Web access to the counters makes them accessible to a wide variety of performance monitoring tools. For example, the following Perl script allows Cacti to make web requests to mod-sflow and trend HTTP counters:

#!/usr/bin/perl

use LWP::UserAgent;

if($#ARGV == -1) { exit 1; }

my $host = $ARGV[0];
my $ua = new LWP::UserAgent;
my $req = new HTTP::Request GET => "http://$host/sflow";
my $res = $ua->request($req);
if(!$res->is_success) { exit 1; }

my %count = ();
foreach $line (split /\n/, $res->content) {
  my @toks = split(' ', $line);
  $count{$toks[1]} = $toks[2];
}

print "option:$count{'method_option_count'} get:$count{'method_get_count'} head:
$count{'method_head_count'} post:$count{'method_post_count'} put:$count{'method_
put_count'} delete:$count{'method_delete_count'} trace:$count{'method_trace_coun
t'} connect:$count{'method_connect_count'} other:$count{'method_other_count'}";
 
The article Simplest Method of Going from Script to Graph (Walkthrough) provides instructions for installing the script and configuring Cacti charting. The following screen capture shows Cacti trend charts of the HTTP performance counters:


Finally, the real potential of HTTP sFlow is as part of a broader performance management system providing real-time visibility into applications, servers, storage and networking across the entire data center.


For example, the diagram above shows typical elements in a Web 2.0 data center (e.g. Facebook, Twitter, Wikipedia, Youtube, etc.). A cluster of web servers handles requests from users. Typically, the application logic for the web site will run on the web servers in the form of server side scripts (PHP, Ruby, ASP etc).
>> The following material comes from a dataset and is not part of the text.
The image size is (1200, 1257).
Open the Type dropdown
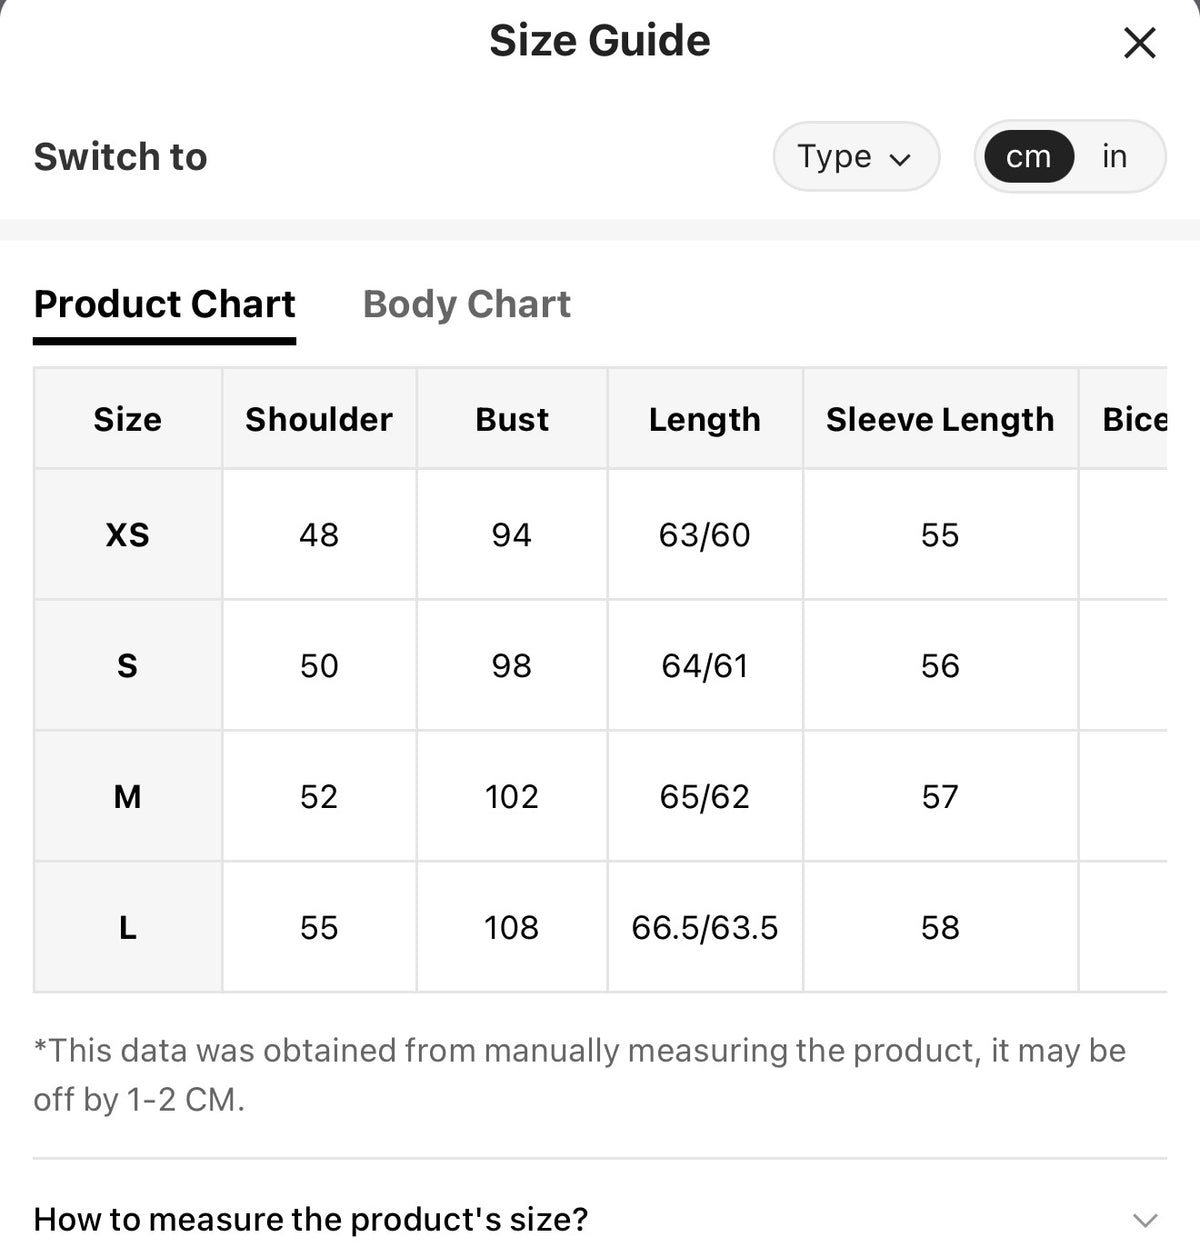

The web applications access the database to retrieve and update user data. However, the database can quickly become a bottleneck, so a cache is used to store the results of database queries. The combination of sFlow from all the web servers, Memcached servers and network switches provides end-to-end visibility into performance that scales to handle even the largest data center.